**Questions to answer**
1) Please list every calendar month named in the blog post on time out of cell.
2) Copy the passage of the blog post on time out of cell that opens with the words containing "We heard nothing, so" and closes with "in their cell.".

**Extracted text**

....

Blog: Time out of cell
In this blog, PRT director Peter Dawson queries the government’s insistence that prisoners are not being limited to an hour a day out of their cells, and shares what we’ve been doing to clarify what is really happening as prisons try to recover from the Covid-19 pandemic.
In December last year, the prisons minister said this in an answer to a written parliamentary question about what was happening to prisoners during the pandemic:
“Whilst time out of cell has at times been reduced due to these restrictions, prisons are not limiting prisoners to leaving their cells for one hour per day.”Victoria Atkins, Minister of State at the Ministry of Justice
We were surprised to read this, because we knew that many prisoners were telling us that they often had to spend 23 hours or more in their cell every day. Repeatedly, the Chief Inspector of Prisons has reported the same in individual inspection reports, based on direct observation.
So we wrote to the minister querying the answer she had given. It wasn’t just that we thought it was factually wrong, but that we weren’t confident that there was any mechanism that would allow the minister to know whether what she was saying was true or not.
We heard nothing, so in February we wrote again, reminding her about the correspondence, and asking a simple factual question inviting her to say how many prisoners spent 23 hours in their cell on any specific date of her choosing.
More time passed, and eventually — more than 4 months after we had first written — we received a response. But it scrupulously avoided answering the question we asked. It just ignored the central concern — that there is no way of knowing how many prisoners are having to spend 23 hours or more a day in their cell.
This still matters. Alarmingly, in response to a recent press query, on 20 April the Ministry of Justice said that “restrictions are now easing with almost half of all adult prisons already back to normal”. This is alarming because the national framework for regime restrictions during Covid has always made clear that “stage one” of that framework — which is what this MoJ comment is referring to — is not what would have been considered “normal” before the pandemic. Nor is it a guarantee that locally restrictions can’t be re-imposed by the Governor from day to day or week to week.
So we have a department happy to tell the public that prisons are “back to normal”, but unable or unwilling to say how many prisoners are spending all day locked behind a cell door. Our concern is that the reality of the situation — driven by staff shortages in particular — is that being stuck in your cell all day is still a very common experience for many prisoners and likely to remain so.
Ministers need to find out what’s happening, and give a straight answer to a straight question.

....

**Exercise data**

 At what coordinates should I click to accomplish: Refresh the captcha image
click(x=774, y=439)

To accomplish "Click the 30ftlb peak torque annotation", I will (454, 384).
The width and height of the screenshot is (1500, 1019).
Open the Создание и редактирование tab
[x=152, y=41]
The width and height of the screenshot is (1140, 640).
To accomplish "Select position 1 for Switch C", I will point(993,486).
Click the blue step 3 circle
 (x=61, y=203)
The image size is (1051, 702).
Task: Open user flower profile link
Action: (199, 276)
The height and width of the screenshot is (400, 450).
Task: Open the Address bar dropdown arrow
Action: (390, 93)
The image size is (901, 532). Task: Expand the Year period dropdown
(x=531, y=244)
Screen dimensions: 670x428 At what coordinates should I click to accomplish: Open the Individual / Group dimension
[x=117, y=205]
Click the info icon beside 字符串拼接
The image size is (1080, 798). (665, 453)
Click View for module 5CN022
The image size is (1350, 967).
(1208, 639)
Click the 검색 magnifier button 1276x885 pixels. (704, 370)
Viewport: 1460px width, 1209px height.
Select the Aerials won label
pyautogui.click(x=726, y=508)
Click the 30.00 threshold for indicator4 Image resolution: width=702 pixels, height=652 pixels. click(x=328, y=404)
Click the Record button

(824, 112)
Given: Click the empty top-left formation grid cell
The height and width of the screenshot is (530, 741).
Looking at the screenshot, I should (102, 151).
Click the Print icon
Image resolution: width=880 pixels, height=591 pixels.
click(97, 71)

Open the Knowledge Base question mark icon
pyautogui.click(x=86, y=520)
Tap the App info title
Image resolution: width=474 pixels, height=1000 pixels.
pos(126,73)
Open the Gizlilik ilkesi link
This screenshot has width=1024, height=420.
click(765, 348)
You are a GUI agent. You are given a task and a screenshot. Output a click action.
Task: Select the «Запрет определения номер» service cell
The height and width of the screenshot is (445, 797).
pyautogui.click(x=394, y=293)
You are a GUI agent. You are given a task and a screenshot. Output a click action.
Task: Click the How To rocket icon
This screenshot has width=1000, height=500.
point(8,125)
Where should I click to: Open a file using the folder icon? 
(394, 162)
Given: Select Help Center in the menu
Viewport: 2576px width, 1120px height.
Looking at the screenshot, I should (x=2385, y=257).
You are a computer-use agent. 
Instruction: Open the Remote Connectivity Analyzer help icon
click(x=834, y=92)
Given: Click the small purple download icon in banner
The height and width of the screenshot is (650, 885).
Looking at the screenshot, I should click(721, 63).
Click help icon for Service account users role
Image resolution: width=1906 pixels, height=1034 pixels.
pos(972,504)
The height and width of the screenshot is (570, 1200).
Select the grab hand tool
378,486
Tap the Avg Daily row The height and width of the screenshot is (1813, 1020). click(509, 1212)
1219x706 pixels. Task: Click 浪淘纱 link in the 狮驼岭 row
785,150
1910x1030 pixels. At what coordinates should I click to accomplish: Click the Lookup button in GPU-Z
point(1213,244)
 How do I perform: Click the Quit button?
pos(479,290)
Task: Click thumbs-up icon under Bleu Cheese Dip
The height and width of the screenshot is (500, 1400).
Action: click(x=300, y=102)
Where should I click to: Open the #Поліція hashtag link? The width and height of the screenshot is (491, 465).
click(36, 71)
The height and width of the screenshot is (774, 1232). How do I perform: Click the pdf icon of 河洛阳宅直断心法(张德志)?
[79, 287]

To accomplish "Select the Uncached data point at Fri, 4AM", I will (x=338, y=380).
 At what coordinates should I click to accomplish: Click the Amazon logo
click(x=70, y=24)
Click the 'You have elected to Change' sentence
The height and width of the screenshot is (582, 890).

....

**Answers to the problems**
1) December, February, April

2)
We heard nothing, so in February we wrote again, reminding her about the correspondence, and asking a simple factual question inviting her to say how many prisoners spent 23 hours in their cell on any specific date of her choosing.
More time passed, and eventually — more than 4 months after we had first written — we received a response. But it scrupulously avoided answering the question we asked. It just ignored the central concern — that there is no way of knowing how many prisoners are having to spend 23 hours or more a day in their cell.